Liberal MP Connie Denesiuk with Prime Minister Justin Trudeau. Denesiuk has already published media spots without Trudeau.

In 2015 the Liberals successful election campaign was energized with the images of Justin Trudeau. Indeed, many unknown Liberal candidates rode the Leaders’ popularity to victory and to their seat in Ottawa. But this is 2019 and today the image of Prime Minister Justin Trudeau prompts more grimaces and frowns than it does smiles.

A slew of national opinion polls report that the Canadian electorate is divided between the Liberal and Conservative parties. However, the same polling suggests there is a growing consensus of distrust in and dislike for Trudeau.

A new poll this month from Angus Reid found that PM Trudeau’s support has sank significantly and that two of every three Canadians (65 percent) disapprove of Trudeau’s performance in office. Nearly one in two Canadians (47 percent) “strongly disapprove” of Justin Trudeau. Parsing the data, we learn Trudeau remains most popular with millennials (39 percent approval). But among those aged 55 and older, his 2015 approval rating of 63 percent has dropped like a stone to 30 percent.

Liberal-friendly Abacus Data recently found similar polling results: there are twice as many Canadians saying they disapprove of the PM as those who say they approve of him. Only 32 percent of Canadians have a positive impression of Trudeau, down 12 points in the last four months.

Yet it is the American polling firm Zogby Analytics that perhaps illustrates best just how bad things are for the Canadian PM. The firm notes that there are more Canadians who disapprove than approve of Trudeau’s time in office. Zogby analysts underline the fact that now Trudeau is less popular than US President Donald Trump (who has a current approval rating of 51 percent.)

All the pollsters suggest that at the core of the sudden, sharp drop in Justin Trudeau’s approval ratings is the PM being found guilty of breaking conflict of interest laws in the SNC Lavalin scandal. To this point, the Liberals are doing everything they can to turn the page on the Ethics Commissioner’s damning conclusions that Trudeau and his senior PMO staff inappropriately pressured then-justice minister Jody Wilson-Raybould. The Liberals hope they may have buried the story for good. Last week in Ottawa a Liberal-majority voted to block any further parliamentary committee review of the Ethics Commissioner and his findings. With that, the PM can move forward from this mess and ask Canadian voters to “Choose Forward.”

Still the PM’s remarkable unpopularity has some Liberal MPs disassociating themselves from Justin Trudeau. Ottawa-based paper The Hill Times recently ran a feature story in which sitting Liberal MPs (who wished to remain anonymous) are quoted as saying, “Some [candidates] are not going to use Trudeau’s name or picture in their campaign material.” The paper mentions B.C. Liberal candidate Connie Denesiuk, who is running in South Okanagan-West Kootenay. Denesiuk has removed the image of Mr. Trudeau from a painting on her 2019 campaign car that has previously featured her alongside the Liberal leader.

INSTRUCTIONS ▸
A. According to the passage on Trudeau's approval ratings, what share of Canadians disapprove of his performance in office in the Angus Reid poll?
B. Repeat the stretch of the passage on Trudeau's approval ratings from "A new poll this" through "to 30 percent.".
This listing comes from a separate source.

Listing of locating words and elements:
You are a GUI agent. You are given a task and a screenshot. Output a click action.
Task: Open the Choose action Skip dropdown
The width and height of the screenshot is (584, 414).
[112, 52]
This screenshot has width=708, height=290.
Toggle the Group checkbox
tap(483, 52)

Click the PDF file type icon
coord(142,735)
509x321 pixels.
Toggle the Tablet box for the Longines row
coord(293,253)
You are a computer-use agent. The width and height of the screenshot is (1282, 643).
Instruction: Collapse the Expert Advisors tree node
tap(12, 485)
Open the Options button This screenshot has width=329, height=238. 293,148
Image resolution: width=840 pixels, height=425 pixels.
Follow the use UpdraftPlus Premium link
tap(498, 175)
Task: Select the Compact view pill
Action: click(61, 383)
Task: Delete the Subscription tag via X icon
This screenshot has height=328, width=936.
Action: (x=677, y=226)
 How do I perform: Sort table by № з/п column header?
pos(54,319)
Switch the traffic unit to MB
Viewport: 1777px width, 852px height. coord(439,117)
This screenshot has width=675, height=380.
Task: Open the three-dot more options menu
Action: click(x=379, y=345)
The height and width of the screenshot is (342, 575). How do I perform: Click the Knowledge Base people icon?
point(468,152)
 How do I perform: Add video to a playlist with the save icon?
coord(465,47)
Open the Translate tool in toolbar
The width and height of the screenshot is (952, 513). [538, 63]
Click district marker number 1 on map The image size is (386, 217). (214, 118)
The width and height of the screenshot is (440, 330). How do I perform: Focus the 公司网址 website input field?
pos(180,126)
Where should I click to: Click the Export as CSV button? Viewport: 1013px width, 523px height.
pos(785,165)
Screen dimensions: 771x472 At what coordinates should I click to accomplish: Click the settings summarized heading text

SOLUTION SET ▸
A. 65 percent, or two of every three Canadians.

B.
A new poll this month from Angus Reid found that PM Trudeau’s support has sank significantly and that two of every three Canadians (65 percent) disapprove of Trudeau’s performance in office. Nearly one in two Canadians (47 percent) “strongly disapprove” of Justin Trudeau. Parsing the data, we learn Trudeau remains most popular with millennials (39 percent approval). But among those aged 55 and older, his 2015 approval rating of 63 percent has dropped like a stone to 30 percent.